-- start MATERIAL FOR THE TASK --

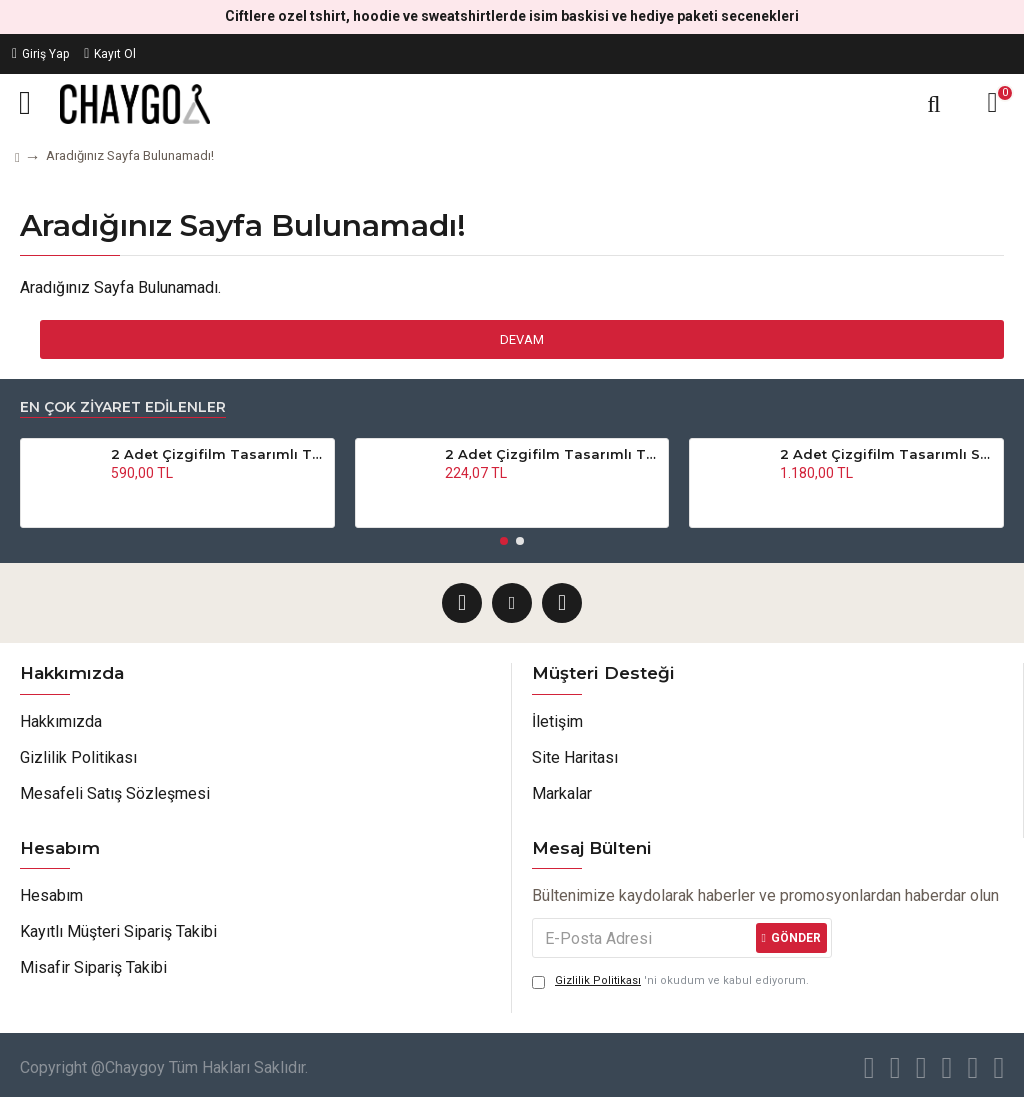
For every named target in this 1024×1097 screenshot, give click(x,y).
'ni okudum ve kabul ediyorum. (670, 981)
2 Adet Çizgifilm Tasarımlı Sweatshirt (888, 454)
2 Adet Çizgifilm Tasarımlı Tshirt (219, 454)
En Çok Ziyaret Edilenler (123, 407)
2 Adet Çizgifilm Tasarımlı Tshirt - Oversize (553, 454)
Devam (522, 339)
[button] (504, 541)
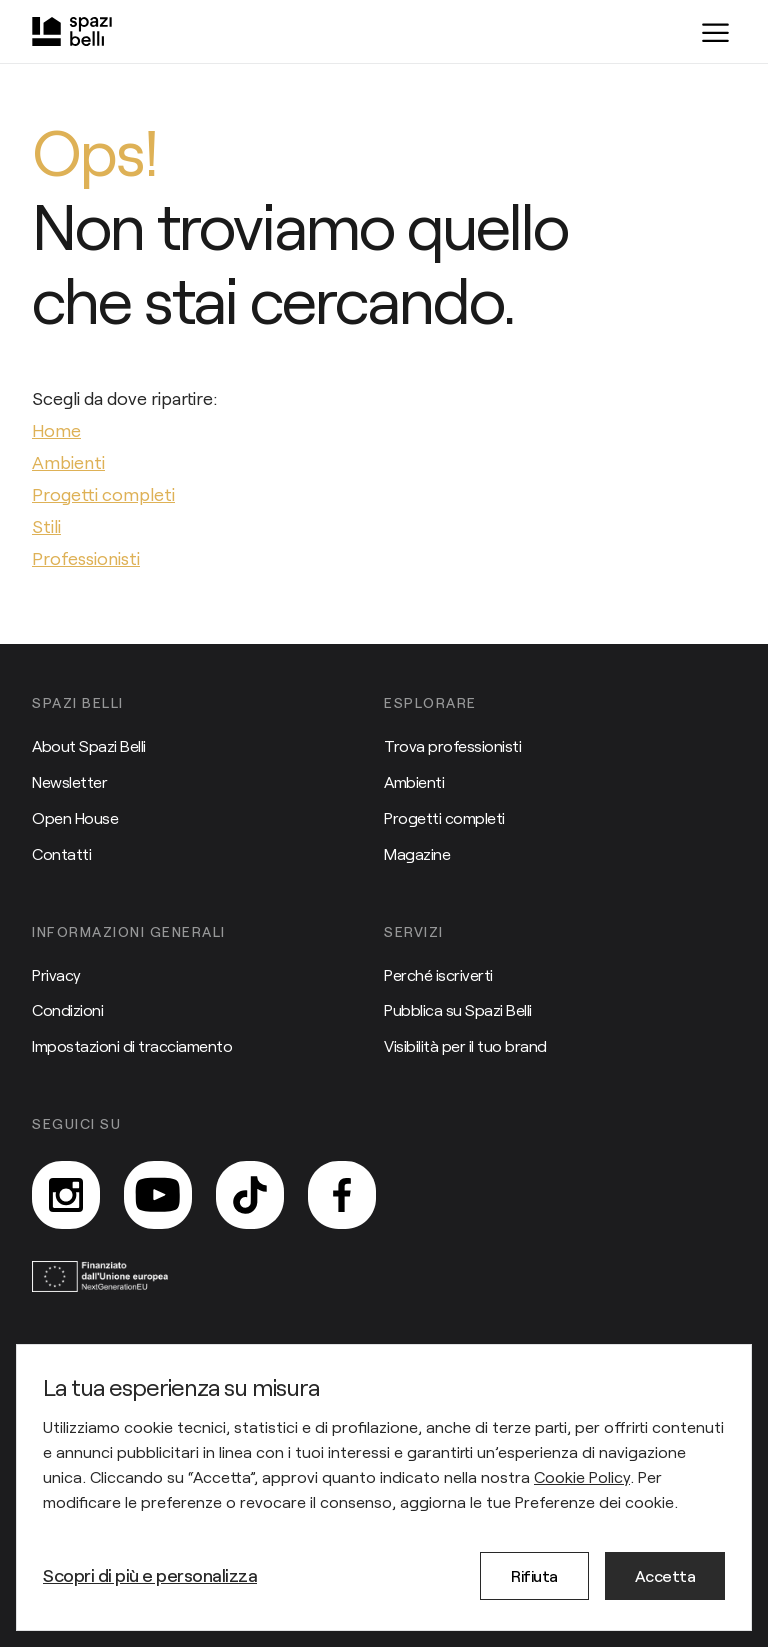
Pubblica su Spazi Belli (458, 1009)
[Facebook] (342, 1195)
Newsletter (69, 781)
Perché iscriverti (438, 974)
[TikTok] (250, 1195)
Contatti (61, 853)
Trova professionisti (452, 745)
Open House (75, 817)
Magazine (417, 853)
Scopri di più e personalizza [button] (150, 1575)
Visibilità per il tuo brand (465, 1045)
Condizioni (67, 1009)
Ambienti (414, 781)
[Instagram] (66, 1195)
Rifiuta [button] (534, 1575)
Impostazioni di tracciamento (132, 1045)
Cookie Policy (582, 1476)
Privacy (56, 974)
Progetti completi (444, 817)
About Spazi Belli (89, 745)
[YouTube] (158, 1195)
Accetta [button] (665, 1575)
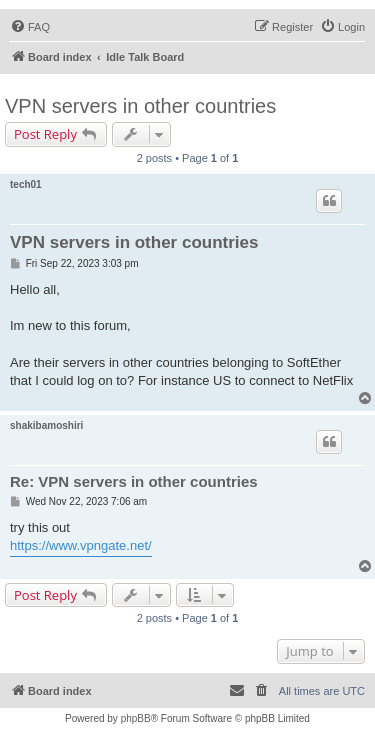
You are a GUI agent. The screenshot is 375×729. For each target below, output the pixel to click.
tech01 (26, 184)
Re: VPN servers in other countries (134, 481)
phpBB (136, 718)
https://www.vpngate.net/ (81, 545)
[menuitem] (30, 27)
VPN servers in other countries (140, 106)
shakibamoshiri (46, 425)
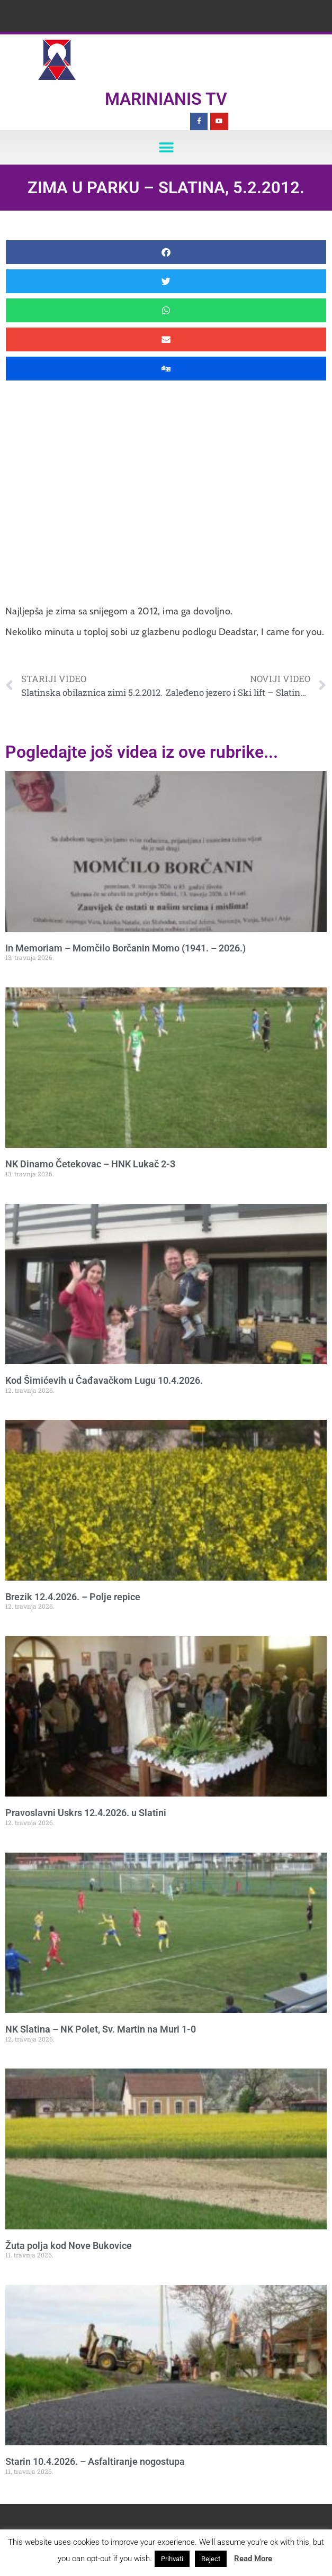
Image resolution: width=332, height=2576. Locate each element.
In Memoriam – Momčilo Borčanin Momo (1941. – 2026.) (125, 948)
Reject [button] (210, 2559)
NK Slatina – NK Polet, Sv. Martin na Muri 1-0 (100, 2029)
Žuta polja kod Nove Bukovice (68, 2245)
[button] (166, 147)
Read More (253, 2558)
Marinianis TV (166, 99)
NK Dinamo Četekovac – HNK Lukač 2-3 (90, 1163)
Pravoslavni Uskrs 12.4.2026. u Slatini (85, 1812)
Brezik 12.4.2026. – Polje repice (72, 1596)
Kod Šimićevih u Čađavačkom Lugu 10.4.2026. (104, 1380)
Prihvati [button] (172, 2559)
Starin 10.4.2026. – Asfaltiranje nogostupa (95, 2461)
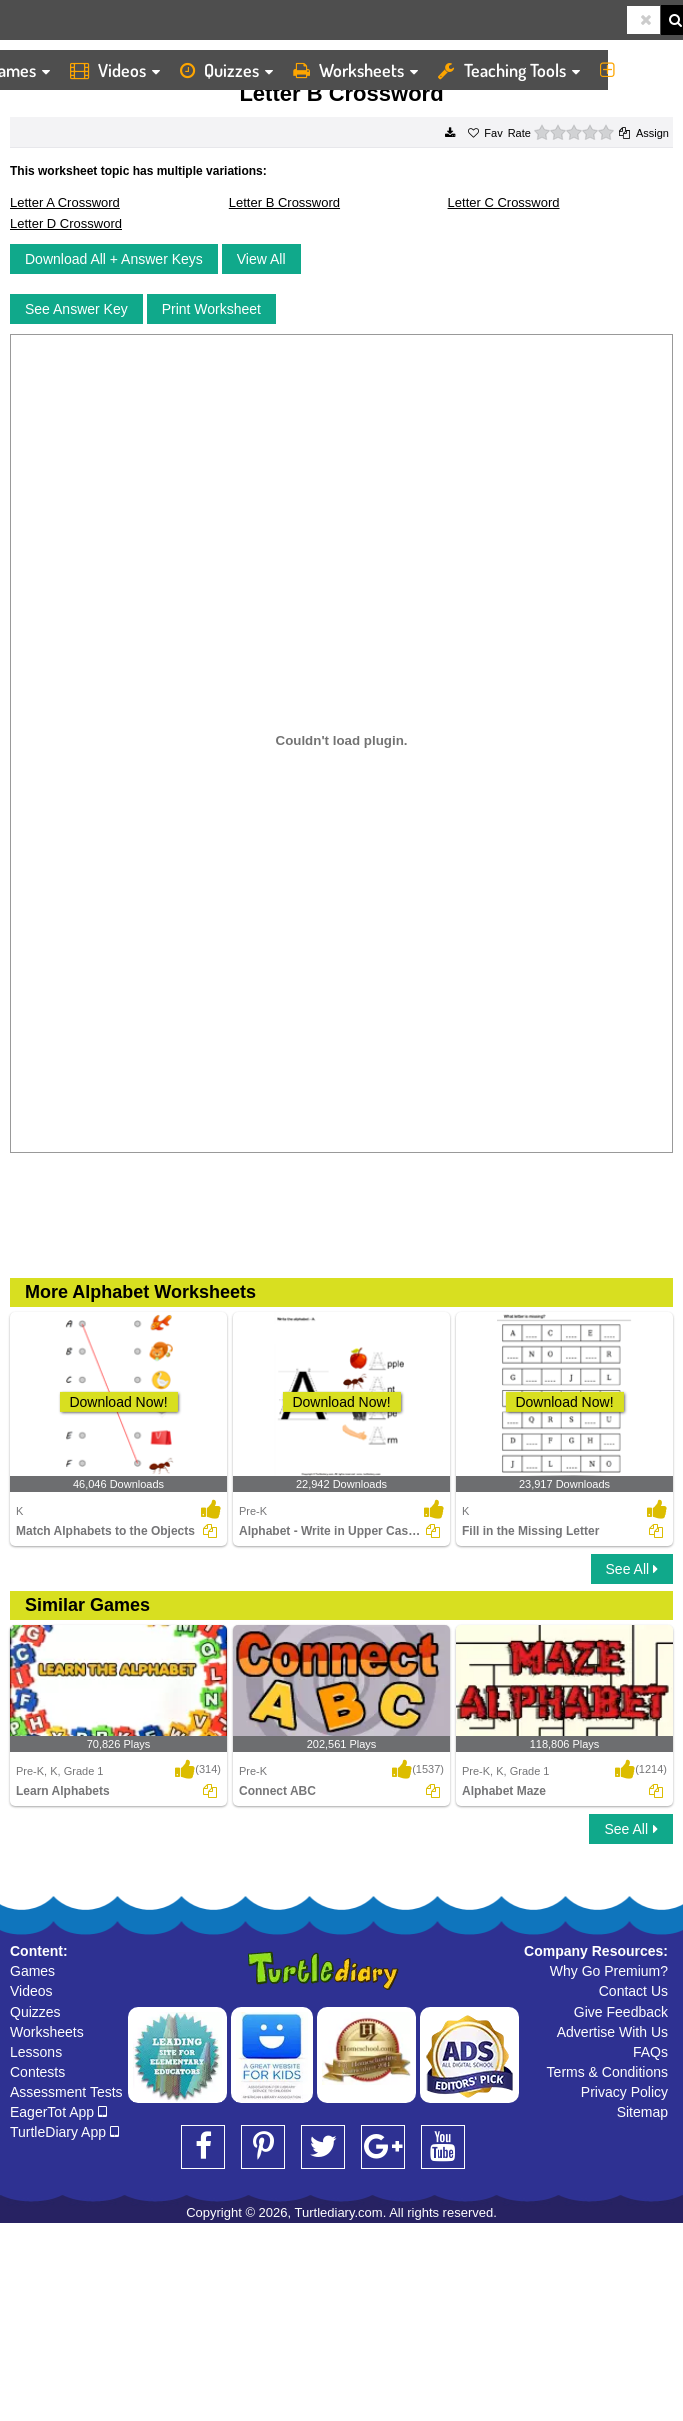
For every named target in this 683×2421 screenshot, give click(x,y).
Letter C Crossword (504, 202)
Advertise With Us (612, 2032)
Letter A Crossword (65, 202)
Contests (37, 2072)
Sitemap (642, 2112)
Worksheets (355, 70)
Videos (115, 70)
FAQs (650, 2052)
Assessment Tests (66, 2092)
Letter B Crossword (284, 202)
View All (261, 259)
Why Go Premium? (609, 1971)
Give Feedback (621, 2012)
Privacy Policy (624, 2092)
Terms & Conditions (607, 2072)
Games (32, 1971)
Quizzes (226, 70)
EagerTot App (58, 2112)
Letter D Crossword (66, 223)
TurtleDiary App (64, 2132)
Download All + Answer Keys (114, 259)
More (636, 70)
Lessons (36, 2052)
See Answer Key (76, 309)
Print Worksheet (211, 309)
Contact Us (633, 1991)
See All (632, 1569)
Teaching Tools (509, 70)
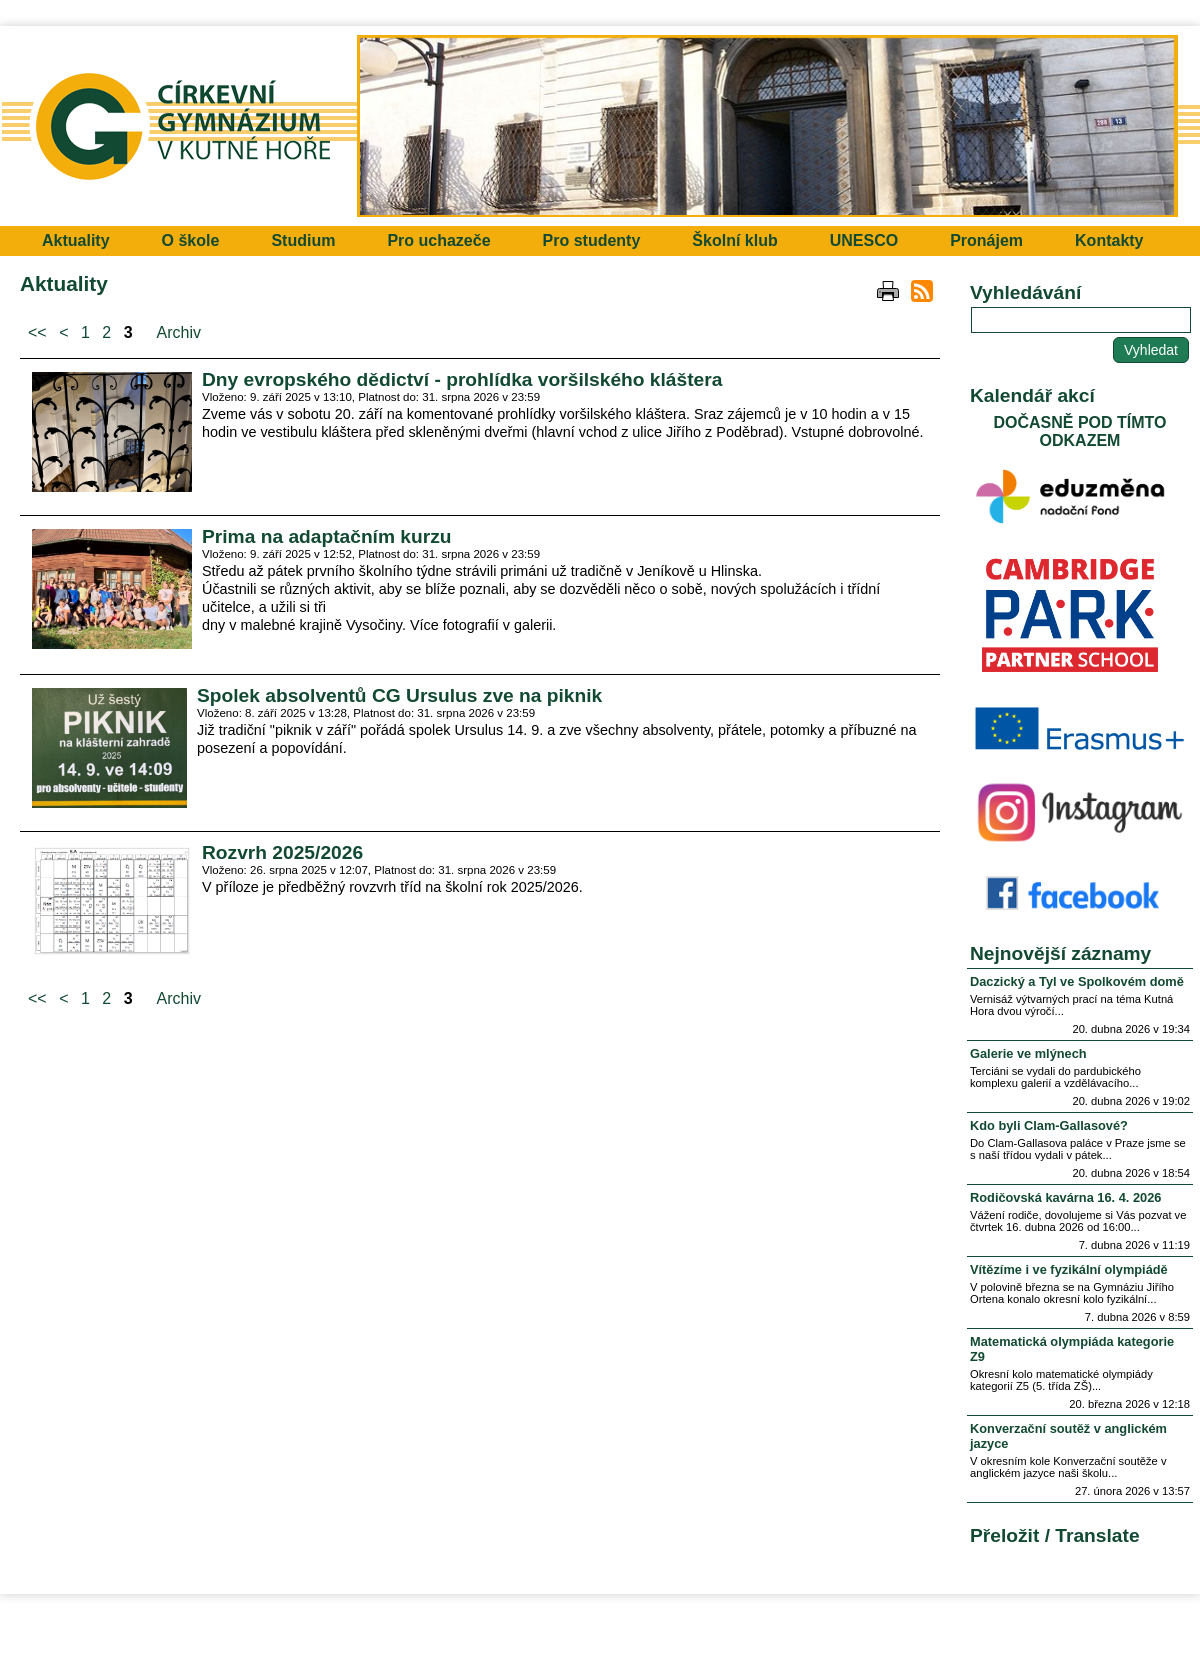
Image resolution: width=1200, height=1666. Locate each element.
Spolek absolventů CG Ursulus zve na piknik (399, 695)
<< (37, 332)
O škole (191, 240)
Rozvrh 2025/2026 (282, 852)
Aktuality (76, 240)
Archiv (179, 332)
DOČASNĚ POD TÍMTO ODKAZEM (1079, 431)
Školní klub (734, 240)
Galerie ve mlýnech (1028, 1053)
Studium (303, 240)
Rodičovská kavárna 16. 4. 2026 (1065, 1197)
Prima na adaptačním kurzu (327, 536)
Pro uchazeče (438, 240)
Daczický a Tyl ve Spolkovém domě (1077, 981)
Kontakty (1109, 240)
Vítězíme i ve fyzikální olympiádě (1069, 1269)
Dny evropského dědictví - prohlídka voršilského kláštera (462, 379)
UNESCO (864, 240)
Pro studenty (592, 240)
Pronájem (986, 240)
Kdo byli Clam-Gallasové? (1049, 1125)
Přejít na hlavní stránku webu (600, 126)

-- end MATERIAL FOR THE TASK --

Report every line above that contains the word "Image", copying each one in full.

COMPLETED TASK
Image resolution: width=332, height=2576. Locate each element.
Image resolution: width=1200, height=1666. Locate each element.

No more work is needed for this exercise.